On binlerce taşeron işçiye hala kadro verilmediğine işaret eden Kemal Kılıçdaroğlu, tüm taşeron işçilere kadro sözü verdi.
24 Nisan 2018 tarihinde Genelkurmay Başkanı Orgeneral Hulusi Akar ile Cumhurbaşkanlığı Sözcüsü İbrahim Kalın'ın, 11. Cumhurbaşkanı Abdullah Gül'ü ziyaret ettiği yönündeki iddiaları anımsatan Kılıçdaroğlu, şöyle konuştu:
"Kamuoyundan gizlendi, sivil kıyafetle gittiler. Yansıyan bilgilere göre, Abdullah Gül'e, 'Erbakan'ın ölüm yıldönümü dolayısıyla anma töreni var, ona katılmayın' diyorlar. 'Cumhurbaşkanı adayı olmayın' diyorlar. Demokrasi üzerinde vesayet varsa o ülkede demokrasi yoktur ve yara almıştır. 28 Şubat'ı hepimiz biliyoruz. Baskıları hepimiz biliyoruz. Siyasi otorite ve iktidara yapılan baskıları çok iyi biliyoruz. Ama bu konuda, ne genelkurmay ne saray ne de sayın Abdullah Gül'den bir açıklama gelmedi. Efendim, 'Suriye konusunu görüştüler'. Niye şimdi Suriye konusunu konuşuyorsunuz? Sayın İbrahim Kalın'ın Suriye konusuyla ne ilgisi var? Görüşüyorsanız niye resmi kıyafetle gidiyorsunuz ve niye gizli gidiyorsunuz? Açıklama yaparsınız, biz 11. Cumhurbaşkanı'na Suriye konusunda bilgi vermek için gideceğiz. Hadi ona verdiniz, 10. Cumhurbaşkanı'na da gidin bilgi verin o zaman. Niye ona gitmediniz? Bu bir askeri vesayet girişimidir. Diğer vesayetlerden farkı şudur; askerler kullanılarak sarayın vesayeti demokrasinin üzerine dikilmek istenmektedir. Asker kullanılarak, Saray'ın vesayeti demokrasiye giydirilmek istenmektedir. Bunu kabul etmiyoruz."
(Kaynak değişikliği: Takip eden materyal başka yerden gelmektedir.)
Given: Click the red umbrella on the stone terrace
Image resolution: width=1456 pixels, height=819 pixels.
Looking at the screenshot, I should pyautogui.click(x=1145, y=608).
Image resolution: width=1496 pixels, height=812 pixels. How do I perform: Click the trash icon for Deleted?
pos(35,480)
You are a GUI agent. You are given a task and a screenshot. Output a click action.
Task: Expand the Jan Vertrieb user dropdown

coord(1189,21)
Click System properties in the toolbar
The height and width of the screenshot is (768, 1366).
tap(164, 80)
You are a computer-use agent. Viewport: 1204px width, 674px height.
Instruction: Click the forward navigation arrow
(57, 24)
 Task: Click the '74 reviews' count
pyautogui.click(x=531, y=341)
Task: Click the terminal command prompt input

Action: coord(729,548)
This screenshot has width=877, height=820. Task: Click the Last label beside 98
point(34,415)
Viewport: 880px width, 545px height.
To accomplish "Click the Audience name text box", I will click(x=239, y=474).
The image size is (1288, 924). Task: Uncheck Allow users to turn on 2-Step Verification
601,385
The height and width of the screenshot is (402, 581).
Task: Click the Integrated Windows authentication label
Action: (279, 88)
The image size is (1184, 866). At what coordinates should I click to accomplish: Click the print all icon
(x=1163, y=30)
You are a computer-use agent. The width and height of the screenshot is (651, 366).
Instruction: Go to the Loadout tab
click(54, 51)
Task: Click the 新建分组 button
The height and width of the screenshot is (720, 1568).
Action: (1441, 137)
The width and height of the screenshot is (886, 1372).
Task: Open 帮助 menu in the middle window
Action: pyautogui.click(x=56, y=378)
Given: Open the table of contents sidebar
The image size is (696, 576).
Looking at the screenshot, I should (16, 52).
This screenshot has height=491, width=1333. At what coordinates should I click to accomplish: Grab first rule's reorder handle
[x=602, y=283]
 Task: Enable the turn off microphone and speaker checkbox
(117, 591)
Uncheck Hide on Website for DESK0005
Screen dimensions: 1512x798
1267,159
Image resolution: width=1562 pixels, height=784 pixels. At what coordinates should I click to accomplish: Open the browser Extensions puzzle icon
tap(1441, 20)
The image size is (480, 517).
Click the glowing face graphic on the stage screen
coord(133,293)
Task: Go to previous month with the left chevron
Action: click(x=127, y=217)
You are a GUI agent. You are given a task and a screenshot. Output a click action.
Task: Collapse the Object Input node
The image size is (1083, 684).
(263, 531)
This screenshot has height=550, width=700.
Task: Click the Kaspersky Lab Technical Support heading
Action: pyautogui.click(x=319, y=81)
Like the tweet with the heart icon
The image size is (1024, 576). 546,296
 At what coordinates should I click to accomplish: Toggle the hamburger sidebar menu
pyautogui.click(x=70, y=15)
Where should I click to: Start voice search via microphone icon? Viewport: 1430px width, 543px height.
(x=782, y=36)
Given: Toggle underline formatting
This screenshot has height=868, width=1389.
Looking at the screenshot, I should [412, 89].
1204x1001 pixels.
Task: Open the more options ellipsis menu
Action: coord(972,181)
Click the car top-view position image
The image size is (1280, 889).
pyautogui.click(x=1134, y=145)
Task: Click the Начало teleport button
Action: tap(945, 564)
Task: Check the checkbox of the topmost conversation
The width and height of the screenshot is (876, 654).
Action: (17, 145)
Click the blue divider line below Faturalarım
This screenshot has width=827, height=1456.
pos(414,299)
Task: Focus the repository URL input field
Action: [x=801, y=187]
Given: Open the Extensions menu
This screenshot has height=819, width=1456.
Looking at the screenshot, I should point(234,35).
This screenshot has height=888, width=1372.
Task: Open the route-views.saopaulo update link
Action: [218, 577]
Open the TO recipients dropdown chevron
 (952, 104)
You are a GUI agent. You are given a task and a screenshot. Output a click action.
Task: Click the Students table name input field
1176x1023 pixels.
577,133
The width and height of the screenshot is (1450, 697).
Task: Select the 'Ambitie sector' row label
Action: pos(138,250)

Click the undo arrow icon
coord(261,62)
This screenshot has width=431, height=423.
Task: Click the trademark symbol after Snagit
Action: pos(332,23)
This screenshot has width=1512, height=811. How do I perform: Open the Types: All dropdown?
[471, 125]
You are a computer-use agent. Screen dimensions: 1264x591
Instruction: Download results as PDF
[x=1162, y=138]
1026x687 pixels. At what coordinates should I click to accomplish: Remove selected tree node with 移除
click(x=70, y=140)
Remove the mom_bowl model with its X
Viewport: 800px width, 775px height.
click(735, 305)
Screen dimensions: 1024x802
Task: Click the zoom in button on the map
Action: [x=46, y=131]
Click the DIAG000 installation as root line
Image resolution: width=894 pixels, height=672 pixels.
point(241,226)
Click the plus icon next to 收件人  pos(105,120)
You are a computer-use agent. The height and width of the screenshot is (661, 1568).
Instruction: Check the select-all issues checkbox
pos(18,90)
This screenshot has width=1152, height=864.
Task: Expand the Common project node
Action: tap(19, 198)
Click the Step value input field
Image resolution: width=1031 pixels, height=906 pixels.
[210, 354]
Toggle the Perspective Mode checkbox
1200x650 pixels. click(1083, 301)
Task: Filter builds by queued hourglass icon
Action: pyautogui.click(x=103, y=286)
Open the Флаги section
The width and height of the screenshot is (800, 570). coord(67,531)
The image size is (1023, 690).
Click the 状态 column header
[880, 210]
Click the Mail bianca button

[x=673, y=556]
- "Gül'den açıklama bekliyoruz"
Abdullah Gül'den açık bir şekilde açıklama beklediklerini vurgulayan Kılıçdaroğlu, şunları söyledi:
"Erbakan'ı anma törenine katıldı. Nasıl olur da Genelkurmay Başkanı, demokrasiyi sonlandırmak veya gölgelendirmek için kendini kullandırır? Eğer silah zoruyla demokrasiyi yok etmek için çare arıyorsanız, biz göğsümüzü siper etmeye hazırız. Buyrun gelin. Ayazağa'ya giderler, sivil kıyafetlerle giderler, oturur konuşurlar, tehditlerini yaparlar ve çıkıp giderler. '28 Şubat, 28 Şubat' diye kıyamet koparıyorlardı. Niye kıyamet kopardınız, o zaman? Askeri kendin için kullanıyorsun. Afrin'de de kendin için kullandın. Şimdi, korku dağları sarmış. 'Gönderirsek Genelkurmay Başkanı'nı o da bu işten vazgeçer, biz bu işi garantileriz'. Bu işi garantileyecek olan bu ülkenin demokratlarıdır."
- "Tehdit edildi mi?"
CHP Genel Başkanı Kılıçdaroğlu, eski senatör Ali Fuad Başgil'in cumhurbaşkanı adayı olacağını açıkladıktan sonra iki general tarafından, "Seçildiğiniz anda cumhurbaşkanı töreni için toplarınız atılmayacaktır. Sizi Cumhurbaşkanlığı arabası alıp Köşk'e götürmeyecek, aksine bir cipe bindirilerek Etlik'e götürüleceksiniz; orada yeriniz hazırlanmıştır. Belki de Etlik'te gömülebilirsiniz." diye tehdit edildiğini anlatan Kılıçdaroğlu, "Ben merak ediyorum, Sayın Abdullah Gül'e böyle tehditler geldi mi? Ben bunu sormak zorundayım. 57 yıl önceki bir olay, demokrasinin üzerinden 57 yıl geçtikten sonra yeniden gerçekleşiyor. " dedi.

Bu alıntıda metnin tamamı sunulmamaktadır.